Annals of Oncology ; 31:S810, 2020.
Article in English | EMBASE | ID: covidwho-800440

ABSTRACT

Background: This is a retrospective review of outcomes and predictive factors for radical RT for NSCLC in our network. Technological advancement in RT has enabled treatment of larger tumours. SOCCAR (55Gy in 20 fractions) is the most used regime at our centre. This is a timely review in the context of COVID-19, with a renewed interest in shorter RT schedules. Methods: Data for patients who received RT or CRT for Stage I-III NSCLC from 2016-2018 (prior to introduction of adjuvant Durvalumab – NICE approved in 2018) was reviewed at North Middlesex University Hospital, London. Data included smoking history, lung function, planning parameters (PTV, Mean heart dose (MHD), V20 and V5 lung), relapses and deaths. Outcomes were demonstrated as overall survival (OS) and progression free survival (PFS) through Kaplan-Meier analyses. Progression was defined from follow-up imaging or clinical documentation. Results: 90 patients were analysed. Median follow-up time was 16 months. Median age was 72. 60 patients received 55Gy (66%) and 30 received 60-66Gy (33%). 32 patients received concurrent CRT (cCRT-36%), 13 received sequential CRT (sCRT-14%) and 45 received RT alone (50%). 21 patients had early disease (Stage I+II,23%) and 69 had Stage III disease (77%). Median PTV was 304 mm3 and median MHD was 6.65Gy. For all patients, median OS (mOS) was 23 months. Median PFS (mPFS) was 12 months. 1, 2 and 3 year OSR was 72%, 47% and 30% respectively.

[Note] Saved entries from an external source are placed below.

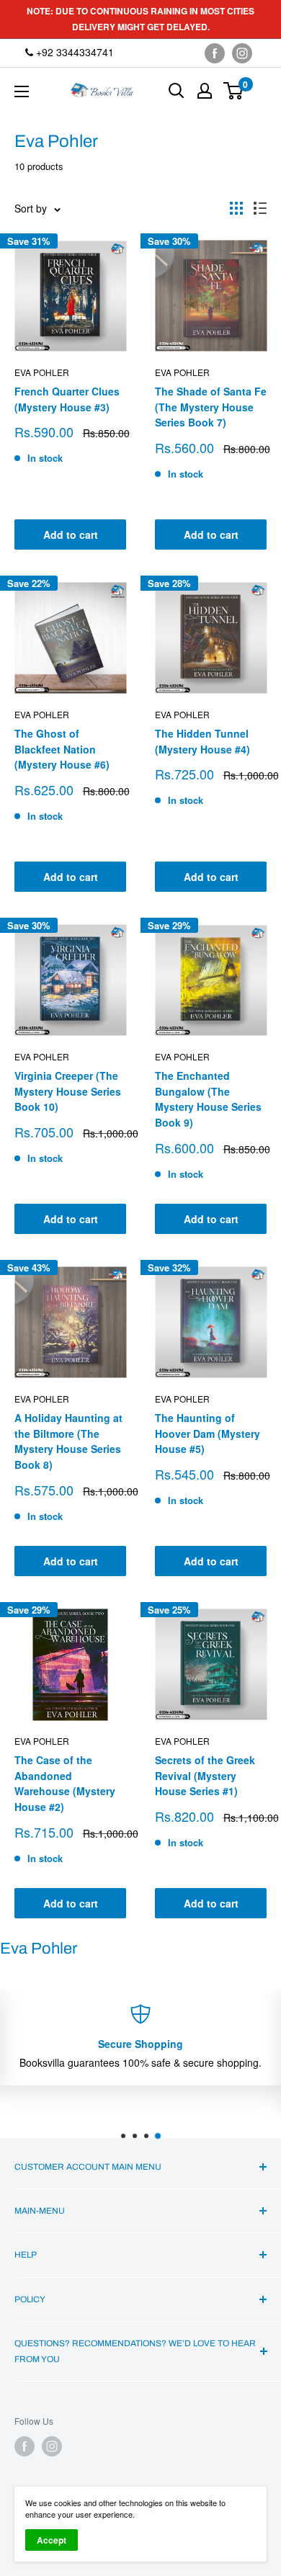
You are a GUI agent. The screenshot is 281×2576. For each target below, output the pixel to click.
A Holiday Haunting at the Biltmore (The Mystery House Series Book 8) (68, 1441)
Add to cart (70, 534)
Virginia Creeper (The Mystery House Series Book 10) (67, 1091)
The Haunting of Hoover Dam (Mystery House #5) (207, 1433)
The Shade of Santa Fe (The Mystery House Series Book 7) (211, 406)
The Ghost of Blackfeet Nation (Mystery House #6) (62, 749)
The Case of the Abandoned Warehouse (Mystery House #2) (64, 1783)
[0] (234, 90)
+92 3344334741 (73, 52)
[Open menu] (21, 91)
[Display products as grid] (236, 208)
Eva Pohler (41, 372)
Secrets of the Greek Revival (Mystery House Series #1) (205, 1775)
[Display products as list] (260, 208)
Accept (51, 2539)
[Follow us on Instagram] (242, 53)
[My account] (204, 91)
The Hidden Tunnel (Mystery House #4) (202, 741)
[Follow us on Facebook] (215, 53)
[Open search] (176, 91)
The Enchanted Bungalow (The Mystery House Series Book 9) (208, 1099)
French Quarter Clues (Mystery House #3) (67, 399)
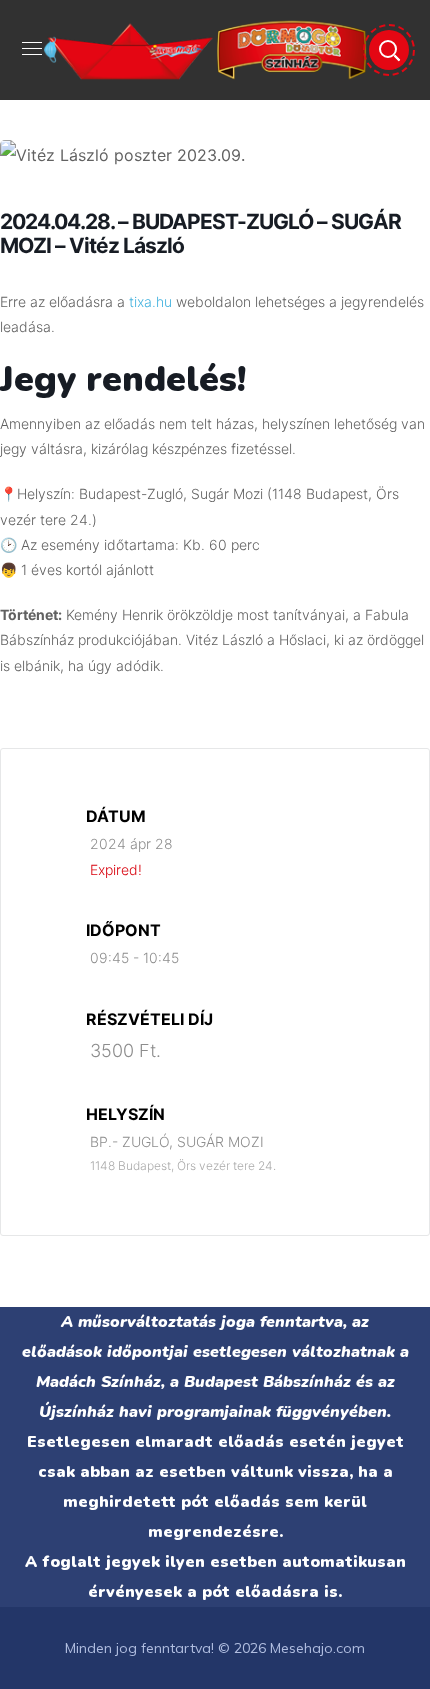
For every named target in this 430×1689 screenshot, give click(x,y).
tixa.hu (150, 301)
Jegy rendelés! (123, 379)
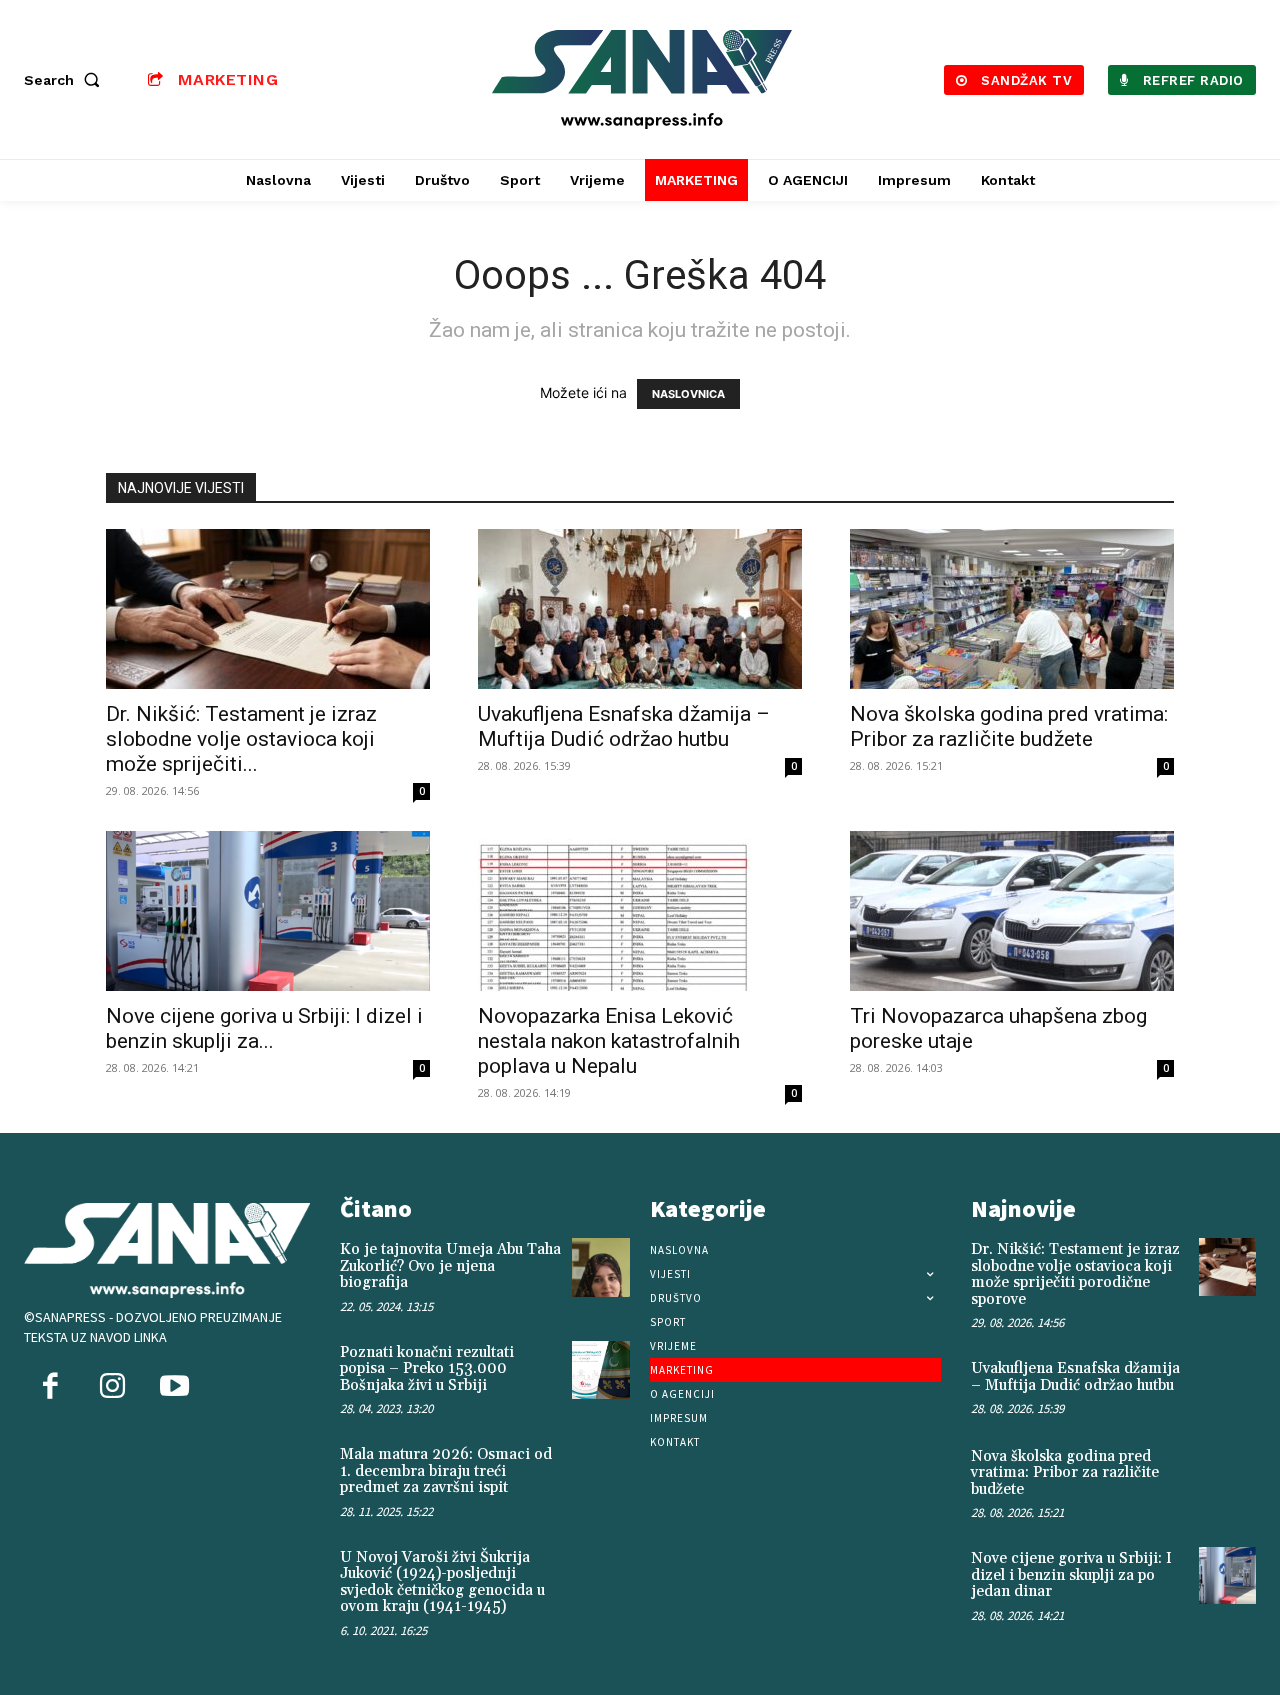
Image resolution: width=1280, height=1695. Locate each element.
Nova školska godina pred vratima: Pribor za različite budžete (1009, 726)
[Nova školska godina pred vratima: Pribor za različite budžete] (1012, 609)
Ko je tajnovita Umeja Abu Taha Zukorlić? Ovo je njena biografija (450, 1266)
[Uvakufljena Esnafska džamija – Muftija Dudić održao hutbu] (640, 609)
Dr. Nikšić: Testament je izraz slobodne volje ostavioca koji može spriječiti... (241, 739)
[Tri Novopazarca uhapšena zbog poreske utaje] (1012, 911)
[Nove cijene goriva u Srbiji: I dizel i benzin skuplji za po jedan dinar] (268, 911)
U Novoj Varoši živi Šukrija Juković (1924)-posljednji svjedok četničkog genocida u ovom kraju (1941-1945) (442, 1582)
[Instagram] (112, 1388)
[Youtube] (174, 1388)
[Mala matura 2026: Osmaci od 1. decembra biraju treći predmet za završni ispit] (601, 1472)
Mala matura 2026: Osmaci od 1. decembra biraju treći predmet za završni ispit (446, 1471)
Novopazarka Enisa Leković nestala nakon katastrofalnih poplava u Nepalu (609, 1041)
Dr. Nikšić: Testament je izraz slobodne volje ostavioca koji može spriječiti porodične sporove (1075, 1274)
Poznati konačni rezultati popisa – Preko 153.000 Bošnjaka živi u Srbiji (427, 1369)
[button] (66, 80)
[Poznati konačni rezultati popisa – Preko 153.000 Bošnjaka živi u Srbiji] (601, 1370)
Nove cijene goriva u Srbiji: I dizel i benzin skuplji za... (264, 1028)
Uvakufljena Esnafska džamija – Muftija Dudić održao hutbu (624, 726)
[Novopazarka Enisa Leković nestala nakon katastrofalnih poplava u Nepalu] (640, 911)
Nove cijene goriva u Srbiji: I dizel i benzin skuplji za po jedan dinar (1071, 1575)
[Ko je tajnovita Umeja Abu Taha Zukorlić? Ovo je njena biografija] (601, 1267)
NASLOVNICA (688, 394)
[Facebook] (50, 1388)
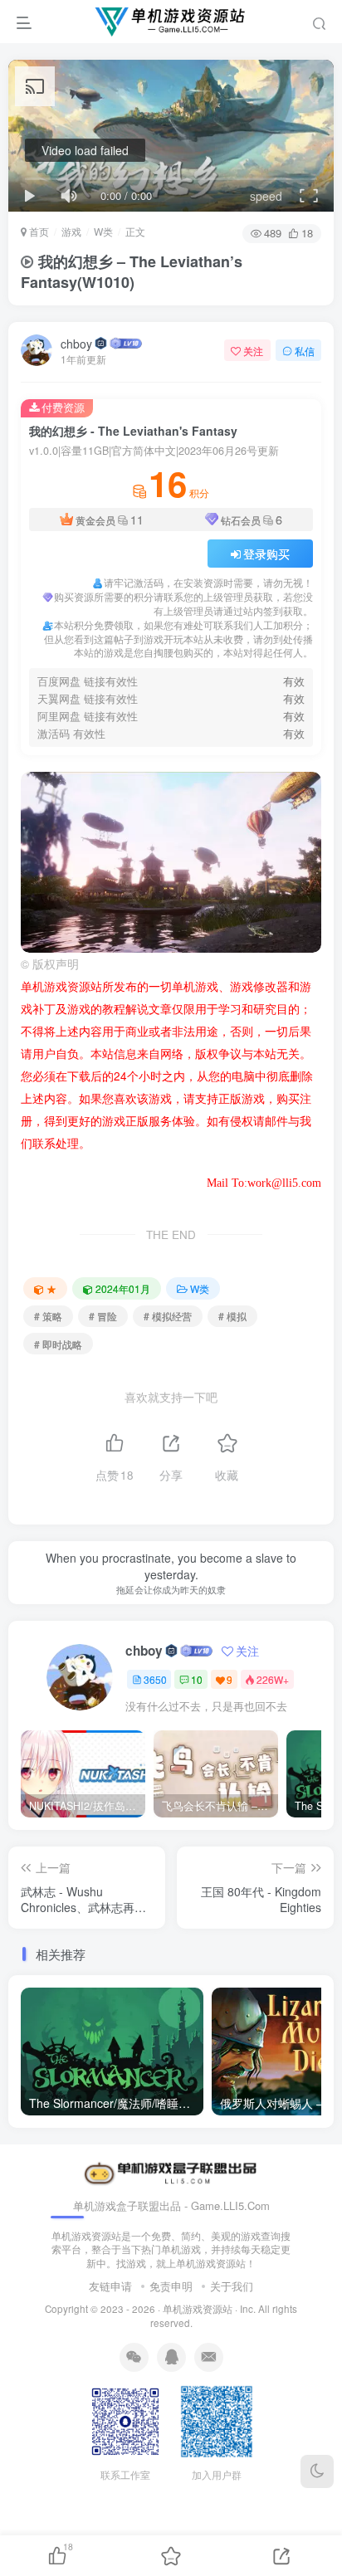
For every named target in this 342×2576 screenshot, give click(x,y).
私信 (305, 351)
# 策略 (48, 1316)
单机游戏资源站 (197, 2308)
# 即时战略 (58, 1344)
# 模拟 (232, 1316)
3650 (155, 1679)
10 (197, 1679)
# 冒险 (103, 1316)
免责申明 (171, 2286)
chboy (76, 343)
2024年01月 (122, 1288)
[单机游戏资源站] (171, 2172)
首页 (38, 231)
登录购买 (266, 553)
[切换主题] (317, 2471)
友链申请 (110, 2286)
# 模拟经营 (168, 1316)
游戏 (71, 231)
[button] (253, 943)
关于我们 (231, 2286)
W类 (103, 231)
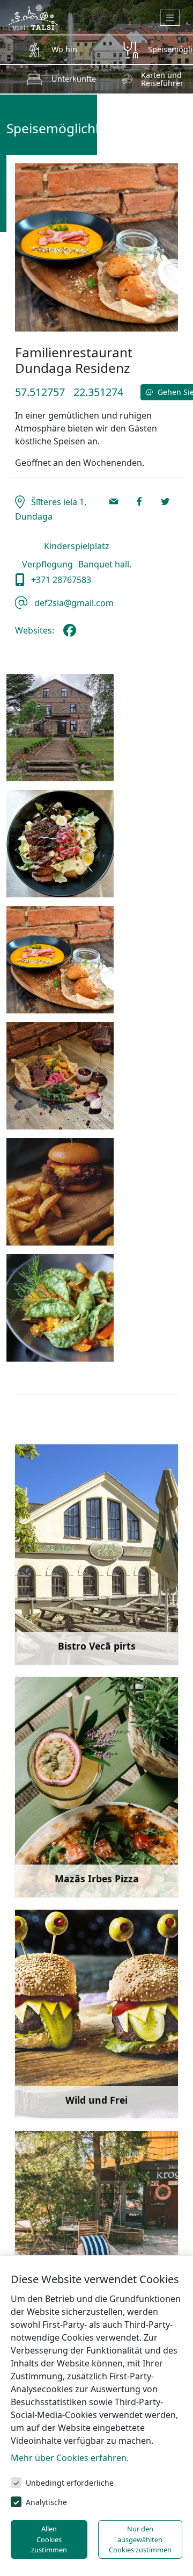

In those aged over 70, mOS was 23 months and mPFS was 12. For cCRT, mOS was 26 months and mPFS was 14. For sCRT, mOS was 13 months and mPFS was 13. RT alone mOS was 22 months and mPFS was 10. mOS for the cCRT group using 60-66Gy was 26 months and was not reached for 55Gy. mPFS for 60-66Gy and 55Gy was 12 and 15 months respectively. In those aged over 70-1,2 and 3 year OSR was 83%,70% and 50% respectively. FEV1% predicted was associated with OS (HR 0.98, 95% CI 0.97-0.99, p=0.04). Further analysis was performed looking at smoking history, performance status, pathology and gender. Conclusions: Our data confirms that cCRT is an effective treatment for NSCLC (regardless of schedule and age) with comparable outcomes to contemporary CRT trials. Patient screening and regimen choice is key to good outcomes, as apparent in the trends within our data. Legal entity responsible for the study: The authors. Funding: Has not received any funding. Disclosure: All authors have declared no conflicts of interest.